FIBRILLARY RENAL DEPOSITS AND NEPHRITIS

Abstract

Patients 8 whose glomeruli contain abundant fibrils in their mesangial matrix and basement membranes were studied. Although the location of these fibrils is very similar to that of amyloid, they are about twice the size of amyloid fibrils, averaging 20 nm in width, and fail to react as amyloid does with special stains. Immunofluorescence-microscopic studies are usually positive with antiserums to IgG, often IgM, and in some cases IgA, and also .kappa. and .lambda. light chains, [complement] C3 and C4. The fibrils are associated with diffuse mesangial widening and increased mesangial matrix strands. Although peripheral glomerular capillary walls appear to be spared initially, their eventual involvement leads to glomerular capillary collapse and glomerular obsolescence. Crescent formation occurred in 5 cases, focally in 3 and diffusely in 2. Tubular basement membrane involvement was seen in 1 case.
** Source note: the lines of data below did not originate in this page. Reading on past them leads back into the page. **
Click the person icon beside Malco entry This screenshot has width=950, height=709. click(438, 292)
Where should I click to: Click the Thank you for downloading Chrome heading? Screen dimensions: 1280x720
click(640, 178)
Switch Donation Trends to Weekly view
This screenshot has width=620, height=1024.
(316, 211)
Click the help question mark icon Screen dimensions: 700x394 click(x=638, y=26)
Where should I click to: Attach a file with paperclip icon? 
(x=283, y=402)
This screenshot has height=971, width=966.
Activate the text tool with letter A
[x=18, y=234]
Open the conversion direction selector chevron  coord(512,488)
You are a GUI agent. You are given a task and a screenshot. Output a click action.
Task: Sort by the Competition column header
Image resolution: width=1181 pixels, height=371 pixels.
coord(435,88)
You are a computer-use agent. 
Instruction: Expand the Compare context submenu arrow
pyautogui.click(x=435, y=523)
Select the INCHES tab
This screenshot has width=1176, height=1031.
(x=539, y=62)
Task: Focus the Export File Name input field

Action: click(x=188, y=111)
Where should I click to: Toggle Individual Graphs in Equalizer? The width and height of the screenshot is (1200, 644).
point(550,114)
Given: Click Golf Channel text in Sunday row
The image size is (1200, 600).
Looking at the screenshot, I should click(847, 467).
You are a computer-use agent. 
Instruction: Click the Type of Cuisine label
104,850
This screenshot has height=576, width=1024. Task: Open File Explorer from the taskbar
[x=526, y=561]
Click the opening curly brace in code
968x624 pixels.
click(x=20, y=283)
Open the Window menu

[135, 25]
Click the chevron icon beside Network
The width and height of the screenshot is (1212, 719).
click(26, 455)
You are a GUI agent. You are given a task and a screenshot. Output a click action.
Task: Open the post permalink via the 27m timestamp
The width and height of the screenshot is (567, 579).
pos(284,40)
These patients exhibit hematuria, proteinuria, and often hypertension and renal insufficiency. Proteinuria was in the nephrotic range in 3 patients in whom involvement of glomerular capillary basement membranes was extensive. Unless EM is applied to renal biopsies, these cases may be considered to represent mesangiocapillary or rapidly progressive glomerulonephritis or amyloidosis. The nature of these fibrils is as yet not determined. It is likely that they have been called atypical amyloidosis in the past.